The details of the doctor obtained as an output includes:
1. Name of the Doctor
2. Specialty
3. Star-Rating
4. No. of Reviews

I divided the code into two parts. The motive was to make this code as beginner-friendly as possible. The two parts are as follows:
1. Scraping Data from a single page (I tried explained how exactly each detail of the doctor is scraped)
2. Scraping Data from multiple pages (This involves creating loop for scraping pages and monitoring and controlling the loop rate)

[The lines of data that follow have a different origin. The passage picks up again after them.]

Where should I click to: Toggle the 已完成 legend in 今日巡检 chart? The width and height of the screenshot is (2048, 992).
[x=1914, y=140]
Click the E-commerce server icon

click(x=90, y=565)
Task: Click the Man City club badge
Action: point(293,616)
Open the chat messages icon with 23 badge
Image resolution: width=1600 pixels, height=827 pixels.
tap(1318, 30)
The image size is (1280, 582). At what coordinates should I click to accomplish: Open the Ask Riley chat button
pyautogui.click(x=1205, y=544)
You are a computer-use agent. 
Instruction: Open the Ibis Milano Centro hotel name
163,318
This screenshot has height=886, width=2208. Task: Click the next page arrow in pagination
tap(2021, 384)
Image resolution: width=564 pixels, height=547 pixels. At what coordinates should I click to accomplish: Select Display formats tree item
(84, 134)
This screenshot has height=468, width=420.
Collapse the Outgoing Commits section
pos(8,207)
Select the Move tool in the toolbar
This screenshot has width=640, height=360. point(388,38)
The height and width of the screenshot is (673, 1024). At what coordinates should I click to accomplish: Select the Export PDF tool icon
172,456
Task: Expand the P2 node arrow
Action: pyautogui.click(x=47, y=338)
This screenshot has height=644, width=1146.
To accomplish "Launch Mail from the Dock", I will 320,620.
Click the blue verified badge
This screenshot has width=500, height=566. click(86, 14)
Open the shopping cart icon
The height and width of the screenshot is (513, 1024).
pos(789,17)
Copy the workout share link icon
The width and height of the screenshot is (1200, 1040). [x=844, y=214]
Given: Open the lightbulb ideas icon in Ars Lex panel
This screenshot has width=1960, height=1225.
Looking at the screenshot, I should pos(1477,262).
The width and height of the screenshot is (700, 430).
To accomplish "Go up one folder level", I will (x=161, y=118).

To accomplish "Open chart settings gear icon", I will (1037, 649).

### 1st Part: Scraping data from a single page

Importing the required libraries

In [1]:
#Import Webscraping libraries
from bs4 import BeautifulSoup
from requests import get

#Import Data structure libraries
import pandas as pd
from pandas import Series, DataFrame

#Import libraries for controlling crawling rate
from time import sleep, time
from random import randint

#Import library for clearing output
from IPython.core.display import clear_output

The data that I want to scrape are the details of doctors whose specialty is 'Family/G.P.s' and the city they live/practice in is 'New York'.

In [2]:
#Enter the url you need to scrape
url='https://www.ratemds.com/best-doctors/ny/new-york/family-gp'

In [3]:
#use 'get' from requests library to obtain the HTML of the website's home page
response=get(url)
response.content[:1000]

b'\n<!DOCTYPE html>\n<html lang="en" ng-app="RateMds" id="ng-app">\n<head>\n<meta charset="utf-8">\n<meta http-equiv="X-UA-Compatible" content="IE=edge">\n<meta name="viewport" content="width=device-width, initial-scale=1, user-scalable=no">\n<link rel="apple-touch-icon" sizes="57x57" href="//www.ratemds.com/static/img/favicons/apple-touch-icon-57x57.495c70819b0f.png">\n<link rel="apple-touch-icon" sizes="114x114" href="//www.ratemds.com/static/img/favicons/apple-touch-icon-114x114.abcec11ee43c.png">\n<link rel="apple-touch-icon" sizes="72x72" href="//www.ratemds.com/static/img/favicons/apple-touch-icon-72x72.a21a57e92df8.png">\n<link rel="apple-touch-icon" sizes="144x144" href="//www.ratemds.com/static/img/favicons/apple-touch-icon-144x144.2fcfe644723c.png">\n<link rel="apple-touch-icon" sizes="60x60" href="//www.ratemds.com/static/img/favicons/apple-touch-icon-60x60.5dd1baf2b8ba.png">\n<link rel="apple-touch-icon" sizes="120x120" href="//www.ratemds.com/static/img/favicons/apple-touc

As we can see, the HTML data we extracted is quite messy. Let's improve the readability of the content by using the BeautifulSoup.

In [4]:
#Convert the above content into a more readable format
soup=BeautifulSoup((response.content),"lxml")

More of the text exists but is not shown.